● Text passage

# Tree branch to the face



## FirstChair (Mar 24, 2010)

Was bombing the untracked pow along the edge of the Upper Tattletale trail at Bolton Valley yesterday, had been ducking branches when BANG I took one to the face, split my lip,split the gum for my left canine , scratched my face up pretty well.
Ended up spitting out blood and blotting it off my face until the bleeding stopped.
Went back to the lodge and cleaned myself up , did another 8 or nine runs after that .
There had to be a foot and a half of powder, or more depending on where I went.
I look like hell today , and had some explaining to do at work due to the abrasions, scabs and bruising .
I told then it was worth it and that I didn't feel any pain.
Be careful out there !
It could have been worse, as my helmet and goggles have a few more marks on them now.


----------



## Donutz (May 12, 2010)

Hmmmm, motocross helmet for tree-riding?


----------



## Milo303 (Apr 6, 2009)

I've def spit some blood from branches before

High end goggle lenses are a must


----------



## Tarzanman (Dec 20, 2008)

Get an axe, then go back out there and show that tree who is boss!

No tree makes me bleed my own blood!


----------



## HoboMaster (May 16, 2010)

● Stored records
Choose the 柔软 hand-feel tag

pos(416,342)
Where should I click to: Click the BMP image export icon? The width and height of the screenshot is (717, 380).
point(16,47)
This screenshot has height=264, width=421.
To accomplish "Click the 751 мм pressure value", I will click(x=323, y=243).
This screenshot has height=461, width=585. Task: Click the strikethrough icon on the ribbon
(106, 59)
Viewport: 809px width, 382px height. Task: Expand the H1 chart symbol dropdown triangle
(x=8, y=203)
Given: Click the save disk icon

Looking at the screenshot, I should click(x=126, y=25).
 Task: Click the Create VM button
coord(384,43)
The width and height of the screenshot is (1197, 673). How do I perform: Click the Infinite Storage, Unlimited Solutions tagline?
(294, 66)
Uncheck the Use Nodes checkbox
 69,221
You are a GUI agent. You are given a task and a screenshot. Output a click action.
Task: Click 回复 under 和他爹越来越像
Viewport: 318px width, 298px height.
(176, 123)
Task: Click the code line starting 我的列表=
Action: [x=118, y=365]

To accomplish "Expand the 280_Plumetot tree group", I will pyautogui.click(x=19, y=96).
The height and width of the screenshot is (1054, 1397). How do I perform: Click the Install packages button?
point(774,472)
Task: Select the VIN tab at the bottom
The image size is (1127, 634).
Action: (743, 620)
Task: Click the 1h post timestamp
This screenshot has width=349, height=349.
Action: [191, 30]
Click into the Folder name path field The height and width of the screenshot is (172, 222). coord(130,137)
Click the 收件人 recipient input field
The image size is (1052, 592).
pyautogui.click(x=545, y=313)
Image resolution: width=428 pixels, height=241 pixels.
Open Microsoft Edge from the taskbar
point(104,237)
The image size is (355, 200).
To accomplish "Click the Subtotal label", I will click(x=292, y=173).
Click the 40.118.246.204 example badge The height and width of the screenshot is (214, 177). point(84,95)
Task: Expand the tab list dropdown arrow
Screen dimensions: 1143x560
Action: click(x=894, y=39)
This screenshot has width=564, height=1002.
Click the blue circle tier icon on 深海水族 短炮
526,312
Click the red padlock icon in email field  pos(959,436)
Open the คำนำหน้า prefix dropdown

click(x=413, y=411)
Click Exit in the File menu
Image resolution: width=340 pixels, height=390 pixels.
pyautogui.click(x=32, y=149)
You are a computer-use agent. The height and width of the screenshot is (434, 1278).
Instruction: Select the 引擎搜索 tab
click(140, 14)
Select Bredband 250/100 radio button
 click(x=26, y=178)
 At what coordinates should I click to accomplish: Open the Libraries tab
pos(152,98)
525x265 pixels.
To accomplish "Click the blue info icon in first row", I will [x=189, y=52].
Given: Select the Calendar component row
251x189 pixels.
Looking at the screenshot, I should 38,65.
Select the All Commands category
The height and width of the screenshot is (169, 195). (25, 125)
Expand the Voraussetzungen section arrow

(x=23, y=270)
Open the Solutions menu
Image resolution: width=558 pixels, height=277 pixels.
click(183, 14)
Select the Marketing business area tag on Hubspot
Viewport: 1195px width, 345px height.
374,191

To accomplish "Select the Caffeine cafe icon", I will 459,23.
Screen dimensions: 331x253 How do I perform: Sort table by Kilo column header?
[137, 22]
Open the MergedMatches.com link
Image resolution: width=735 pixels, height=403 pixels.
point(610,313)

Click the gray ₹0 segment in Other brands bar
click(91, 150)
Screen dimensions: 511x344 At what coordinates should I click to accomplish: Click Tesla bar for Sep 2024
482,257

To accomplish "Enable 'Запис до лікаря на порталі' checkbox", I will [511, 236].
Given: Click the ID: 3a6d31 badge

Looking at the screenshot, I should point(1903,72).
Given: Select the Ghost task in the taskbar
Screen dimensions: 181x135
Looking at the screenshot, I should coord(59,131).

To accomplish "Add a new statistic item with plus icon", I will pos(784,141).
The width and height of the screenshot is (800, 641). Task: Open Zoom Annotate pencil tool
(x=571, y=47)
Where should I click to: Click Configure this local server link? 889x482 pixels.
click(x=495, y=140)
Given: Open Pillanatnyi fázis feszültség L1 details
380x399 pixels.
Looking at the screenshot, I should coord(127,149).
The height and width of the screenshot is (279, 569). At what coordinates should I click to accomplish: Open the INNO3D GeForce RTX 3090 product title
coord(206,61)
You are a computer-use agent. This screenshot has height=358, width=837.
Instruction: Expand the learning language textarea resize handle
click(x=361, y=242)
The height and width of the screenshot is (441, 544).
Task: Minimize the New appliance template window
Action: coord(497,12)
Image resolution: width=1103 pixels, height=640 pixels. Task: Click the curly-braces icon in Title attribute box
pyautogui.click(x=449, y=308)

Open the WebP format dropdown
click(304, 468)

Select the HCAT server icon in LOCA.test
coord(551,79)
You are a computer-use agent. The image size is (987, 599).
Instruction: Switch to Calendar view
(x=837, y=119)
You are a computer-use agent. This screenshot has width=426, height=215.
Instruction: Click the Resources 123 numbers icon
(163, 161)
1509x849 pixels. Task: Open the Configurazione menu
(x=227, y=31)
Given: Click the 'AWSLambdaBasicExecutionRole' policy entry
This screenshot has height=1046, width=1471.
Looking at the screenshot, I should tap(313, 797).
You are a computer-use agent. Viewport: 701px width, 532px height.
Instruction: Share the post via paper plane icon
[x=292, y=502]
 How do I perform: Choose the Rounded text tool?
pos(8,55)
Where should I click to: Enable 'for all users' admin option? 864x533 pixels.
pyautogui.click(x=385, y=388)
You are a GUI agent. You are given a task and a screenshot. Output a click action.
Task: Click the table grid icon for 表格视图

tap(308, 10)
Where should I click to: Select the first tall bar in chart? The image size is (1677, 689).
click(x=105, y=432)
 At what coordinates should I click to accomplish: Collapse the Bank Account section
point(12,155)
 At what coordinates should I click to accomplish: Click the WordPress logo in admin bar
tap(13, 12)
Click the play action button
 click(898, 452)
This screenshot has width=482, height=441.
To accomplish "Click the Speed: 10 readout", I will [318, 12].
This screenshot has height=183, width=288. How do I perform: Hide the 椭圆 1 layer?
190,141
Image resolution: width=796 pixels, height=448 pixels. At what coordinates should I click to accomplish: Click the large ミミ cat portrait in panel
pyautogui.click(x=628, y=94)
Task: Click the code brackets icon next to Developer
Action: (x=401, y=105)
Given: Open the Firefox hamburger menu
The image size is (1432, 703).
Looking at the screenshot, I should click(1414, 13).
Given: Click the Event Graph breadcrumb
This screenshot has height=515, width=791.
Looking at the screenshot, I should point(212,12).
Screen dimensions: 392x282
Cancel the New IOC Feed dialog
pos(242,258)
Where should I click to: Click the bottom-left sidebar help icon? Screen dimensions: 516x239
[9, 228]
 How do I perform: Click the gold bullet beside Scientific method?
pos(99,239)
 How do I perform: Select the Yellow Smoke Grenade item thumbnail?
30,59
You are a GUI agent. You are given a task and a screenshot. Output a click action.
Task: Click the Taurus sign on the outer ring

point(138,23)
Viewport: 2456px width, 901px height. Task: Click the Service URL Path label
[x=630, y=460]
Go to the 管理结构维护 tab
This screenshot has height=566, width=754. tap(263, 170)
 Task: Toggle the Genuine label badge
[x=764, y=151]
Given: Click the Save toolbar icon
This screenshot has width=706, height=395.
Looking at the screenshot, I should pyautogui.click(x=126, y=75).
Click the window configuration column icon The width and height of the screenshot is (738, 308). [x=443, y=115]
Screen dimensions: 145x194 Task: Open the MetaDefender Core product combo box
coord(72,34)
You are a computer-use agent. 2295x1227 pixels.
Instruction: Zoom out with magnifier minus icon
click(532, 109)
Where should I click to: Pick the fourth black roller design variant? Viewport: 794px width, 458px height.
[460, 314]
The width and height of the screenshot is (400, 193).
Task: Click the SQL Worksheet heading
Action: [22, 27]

● Directives
A. Answer these questions from the forum thread.
(i) Along the edge of which trail at Bolton Valley was the first poster riding?
(ii) How deep does the first poster say the powder was?
(iii) According to Milo303, what is a must?
B. Retype the stretch of the forum thread from "Went back to" through "(May 12, 2010)".

● Solutions to each task
A.
(i) The Upper Tattletale trail.
(ii) A foot and a half, or more depending on where the poster went.
(iii) High end goggle lenses.

B.
Went back to the lodge and cleaned myself up , did another 8 or nine runs after that .
There had to be a foot and a half of powder, or more depending on where I went.
I look like hell today , and had some explaining to do at work due to the abrasions, scabs and bruising .
I told then it was worth it and that I didn't feel any pain.
Be careful out there !
It could have been worse, as my helmet and goggles have a few more marks on them now.


----------



## Donutz (May 12, 2010)